The sum of $25,000 was offered against the purchase of a house costing up to $750,000 or for renovating an already built house worth up to $1.5 million.
Other demand boosting factors include low interest rate, housing price growth, and a shift in consumer preferences towards more apartment-type residences.
Some of the big banks are offering fixed-rate home loans to buyers with less than 2% interest, after the record low 0.1% cash rate was announced by the RBA in November. As lockdown restrictions eased in certain areas, buyers were free to physically inspect houses before making a deal. The timing of the removal of restrictions augured well with the HomeBuilder deadline resulting in high December property sales.
Future Implications
The ABS housing loan commitments saw record high figures in the month of November 2020. Total value of new housing loan commitments rose 5.6% to a value of $24 billion in the month. The value of new occupier home loans also saw a 5.5% spike to hit $18.3 billion during the month.

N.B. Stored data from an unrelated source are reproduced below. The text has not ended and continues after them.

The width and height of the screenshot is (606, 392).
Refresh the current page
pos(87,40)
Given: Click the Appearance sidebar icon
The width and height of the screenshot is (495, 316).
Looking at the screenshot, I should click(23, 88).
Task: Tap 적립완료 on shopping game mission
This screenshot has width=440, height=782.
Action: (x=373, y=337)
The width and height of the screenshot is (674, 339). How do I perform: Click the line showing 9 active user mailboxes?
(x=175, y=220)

These figures suggest that the construction projects could expect growth over the coming month. Increased investment is likely to contribute to a higher GDP growth in subsequent periods. Dwelling investment is expected to be on the rise following the current developments in the property market.
Considering this rise in investment, the government is likely to hold off on the quantitative easing measures in the coming period. If the increased activity does not cause a corresponding improvement in the unemployment rate, then the chances of a quantitative easing are further declined.
Once the stimulus measures expire, the government might consider a move towards contraction. However, it is also possible that the government continues with the previous policy, with certain adjustments to the QE measures and the term funding facility.
Note: All the figures in AUD unless specified.